= Tenerife Weekly =

Online English language newspaper in Spain

Tenerife Weekly is an online English language newspaper in the Canary Islands that is published to help and support English language speakers interested in Tenerife.

The Tenerife news site focuses on local news in Tenerife, but also includes news from other islands in the archipelago and national news from Spain.

Tenerife Weekly is exclusively an English language news publication focused on the island of Tenerife in the Canary Islands, Spain. It offers local news, cultural features, business updates and event coverage aimed at English speaking residents, tourists and expatriates.

== History and profile ==
Tenerife Weekly aggregates content from regional outlets and does not produce original reporting.
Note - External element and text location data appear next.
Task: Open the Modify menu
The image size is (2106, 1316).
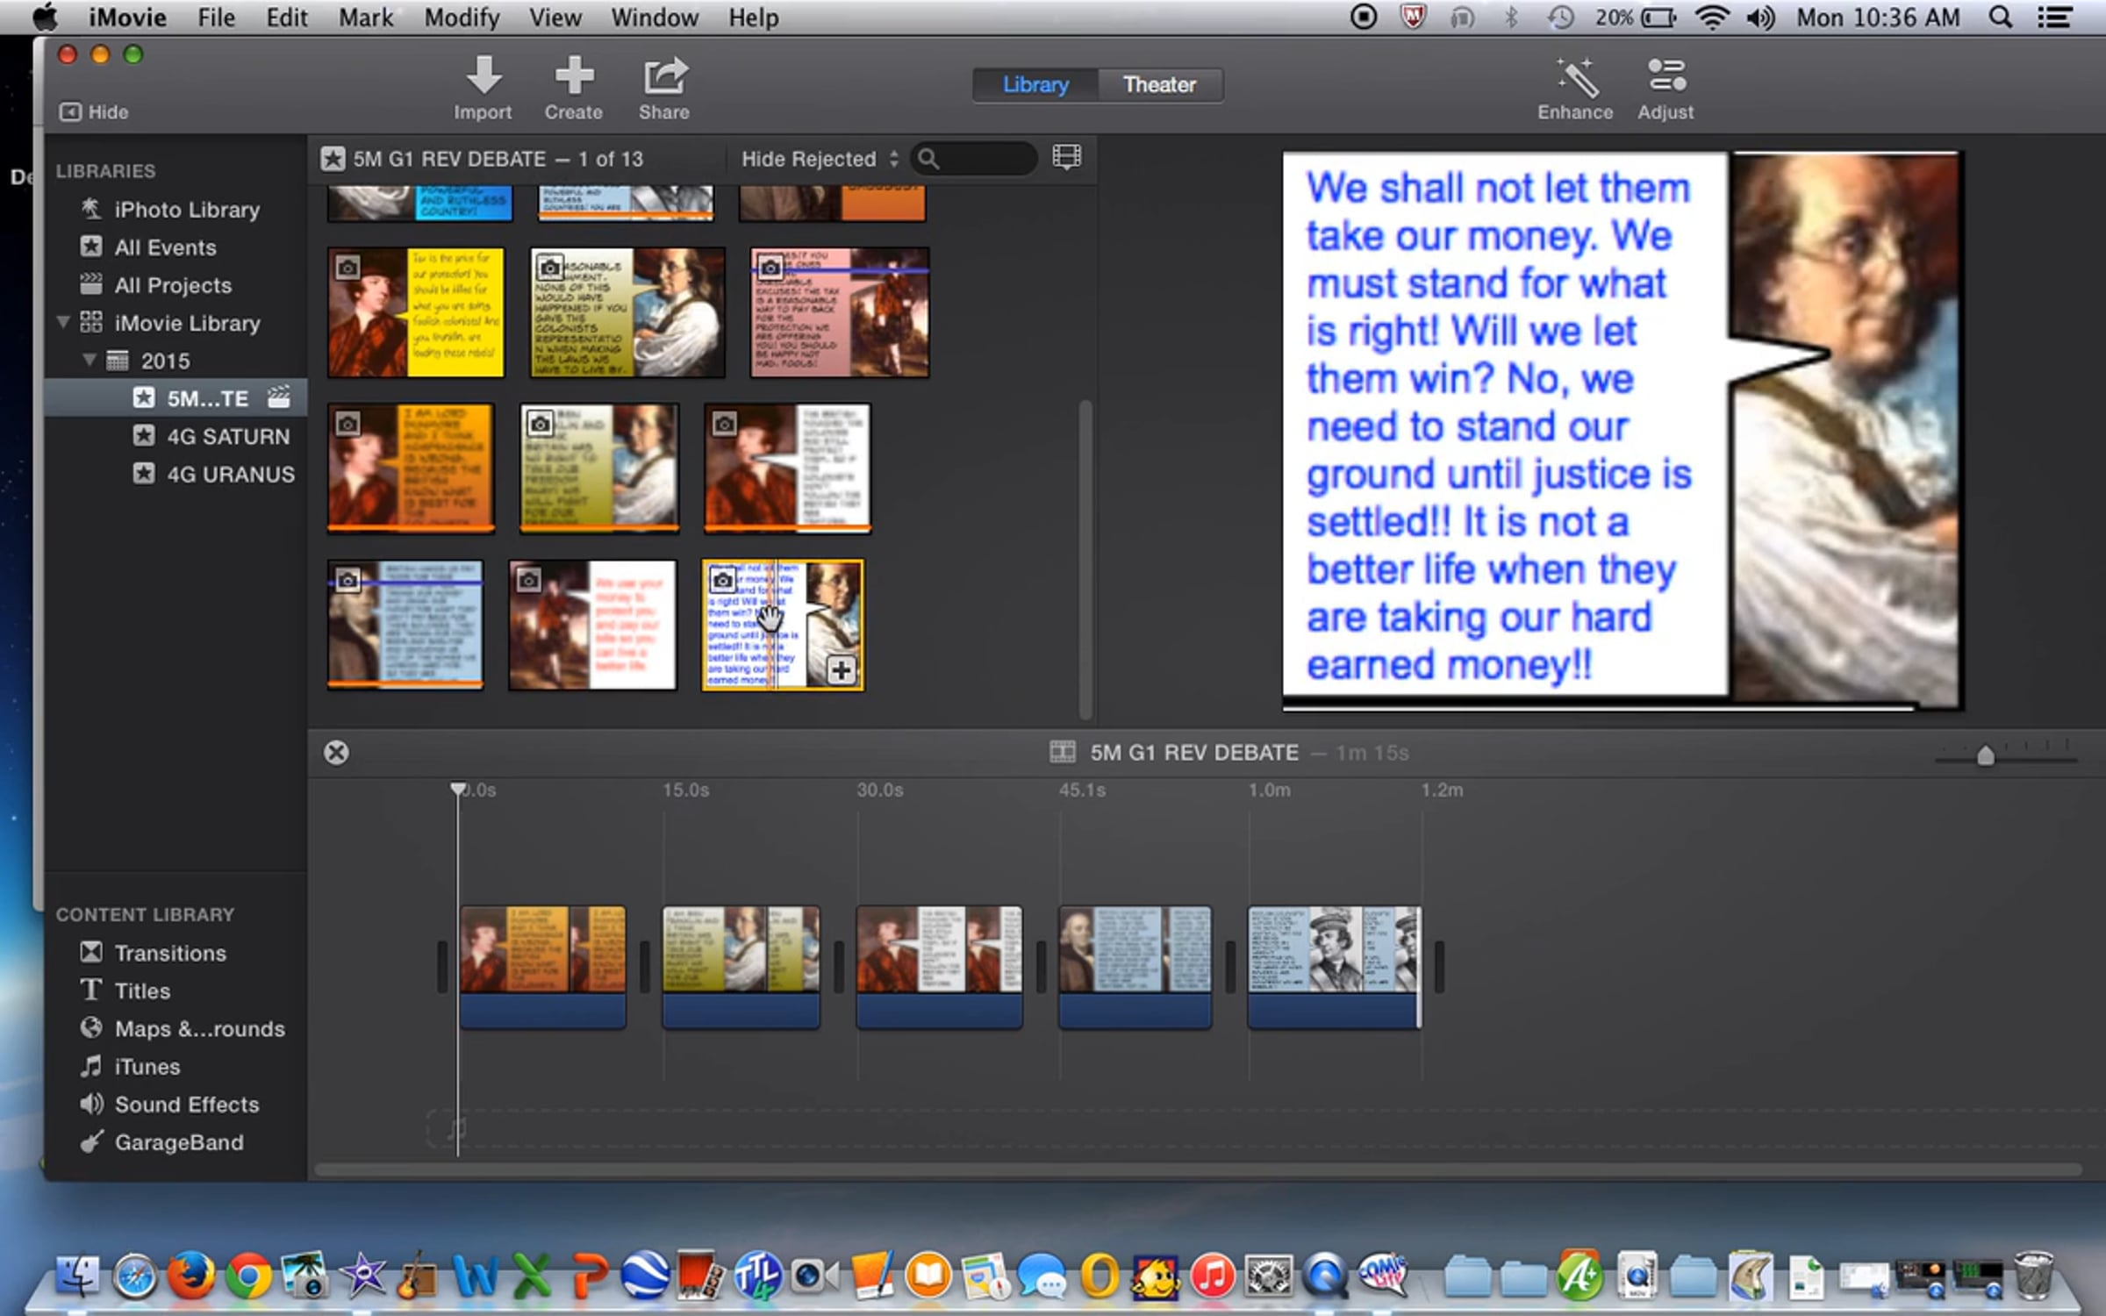Action: click(462, 18)
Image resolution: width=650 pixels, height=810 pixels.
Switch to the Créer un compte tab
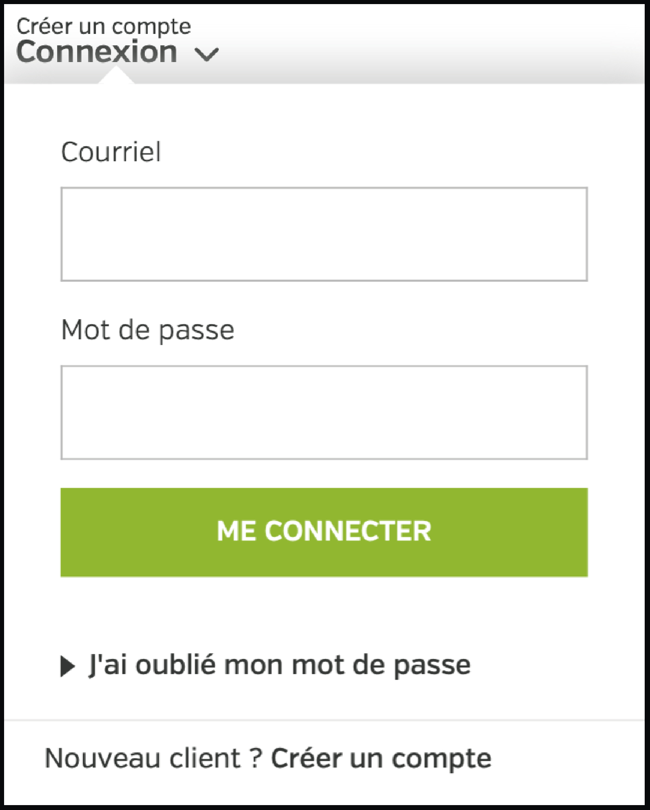pyautogui.click(x=103, y=26)
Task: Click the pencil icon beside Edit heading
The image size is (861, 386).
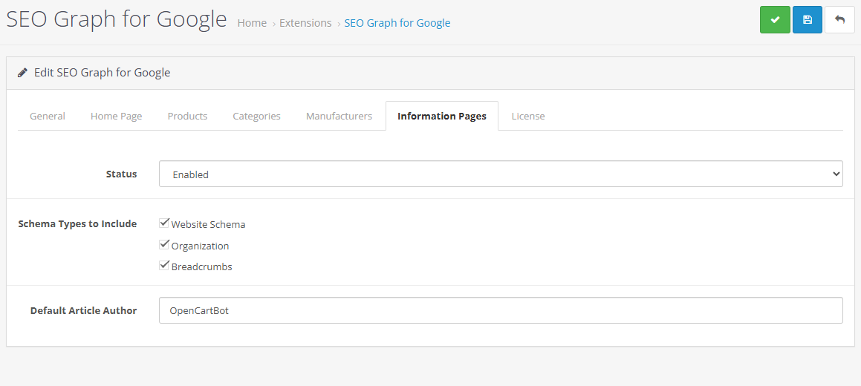Action: pyautogui.click(x=23, y=73)
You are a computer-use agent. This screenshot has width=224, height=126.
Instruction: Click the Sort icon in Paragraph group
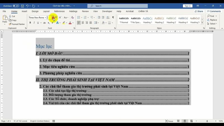(108, 17)
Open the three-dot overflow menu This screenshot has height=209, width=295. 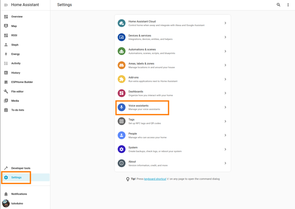pyautogui.click(x=288, y=5)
It was resurrected in July 2020 as an online only publication by Pedro Sarkis to support English language visitors and residents across the island.

== Coverage and audience ==
The publication covers a wide range of topics: local politics, social issues, environment, tourism, business and culture. For example, recent articles include “Tenerife Environment Mobility: TF-5 Nears the Country’s Busiest Traffic Route” and “Video: Tuk Tuks Begin Operation in Santa Cruz, Police Halt Due to Lack of Licence”. When the volcano on La Palma erupted, Tenerife Weekly was a useful source for NASA. Stories and reports have been used by the likes of Business Insider, Spanish Entrepreneur, and AOL.

Its target audience consists of English speakers living in or visiting Tenerife who want timely local news and context.

== Language and format ==
The site is published in English and only online.